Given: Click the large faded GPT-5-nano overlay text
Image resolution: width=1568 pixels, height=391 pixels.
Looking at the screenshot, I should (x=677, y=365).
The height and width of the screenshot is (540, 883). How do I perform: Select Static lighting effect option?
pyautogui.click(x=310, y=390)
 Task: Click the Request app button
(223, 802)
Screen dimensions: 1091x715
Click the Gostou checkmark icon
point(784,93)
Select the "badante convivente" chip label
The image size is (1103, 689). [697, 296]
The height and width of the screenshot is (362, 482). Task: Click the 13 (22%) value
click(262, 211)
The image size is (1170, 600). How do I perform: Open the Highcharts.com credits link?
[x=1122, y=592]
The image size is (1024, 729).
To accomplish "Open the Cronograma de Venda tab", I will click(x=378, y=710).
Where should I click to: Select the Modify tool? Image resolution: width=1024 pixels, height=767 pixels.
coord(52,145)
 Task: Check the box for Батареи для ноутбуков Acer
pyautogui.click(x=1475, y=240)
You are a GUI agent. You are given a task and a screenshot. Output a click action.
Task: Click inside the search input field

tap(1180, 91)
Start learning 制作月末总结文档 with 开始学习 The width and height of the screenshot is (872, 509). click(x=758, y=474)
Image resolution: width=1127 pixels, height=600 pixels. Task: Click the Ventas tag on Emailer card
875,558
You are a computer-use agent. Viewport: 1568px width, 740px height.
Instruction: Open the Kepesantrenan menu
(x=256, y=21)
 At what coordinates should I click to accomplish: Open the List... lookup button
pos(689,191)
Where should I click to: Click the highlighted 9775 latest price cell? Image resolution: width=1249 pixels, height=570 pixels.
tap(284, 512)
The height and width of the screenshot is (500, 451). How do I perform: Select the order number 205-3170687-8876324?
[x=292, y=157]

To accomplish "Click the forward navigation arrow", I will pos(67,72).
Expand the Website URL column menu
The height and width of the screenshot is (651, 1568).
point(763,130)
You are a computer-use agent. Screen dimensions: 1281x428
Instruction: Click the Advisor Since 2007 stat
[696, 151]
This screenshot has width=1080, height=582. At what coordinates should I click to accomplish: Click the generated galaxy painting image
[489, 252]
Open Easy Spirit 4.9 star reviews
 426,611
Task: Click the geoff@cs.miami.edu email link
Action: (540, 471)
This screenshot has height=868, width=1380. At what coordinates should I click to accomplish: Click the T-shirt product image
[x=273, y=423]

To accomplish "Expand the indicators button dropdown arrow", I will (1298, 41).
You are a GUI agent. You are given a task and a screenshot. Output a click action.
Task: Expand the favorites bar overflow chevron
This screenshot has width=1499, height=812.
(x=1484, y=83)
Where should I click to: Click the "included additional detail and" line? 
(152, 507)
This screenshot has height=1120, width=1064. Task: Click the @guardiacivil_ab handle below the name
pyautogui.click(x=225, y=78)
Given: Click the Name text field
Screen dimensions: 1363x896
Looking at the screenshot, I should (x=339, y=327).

**PROBLEM DESCRIPTION**
From the material above, pull out every line that contains the string "button" and list those lines.

**EXERCISE ANSWER**
 Task: Click the Request app button
 At what coordinates should I click to accomplish: Open the List... lookup button
To accomplish "Expand the indicators button dropdown arrow", I will (1298, 41).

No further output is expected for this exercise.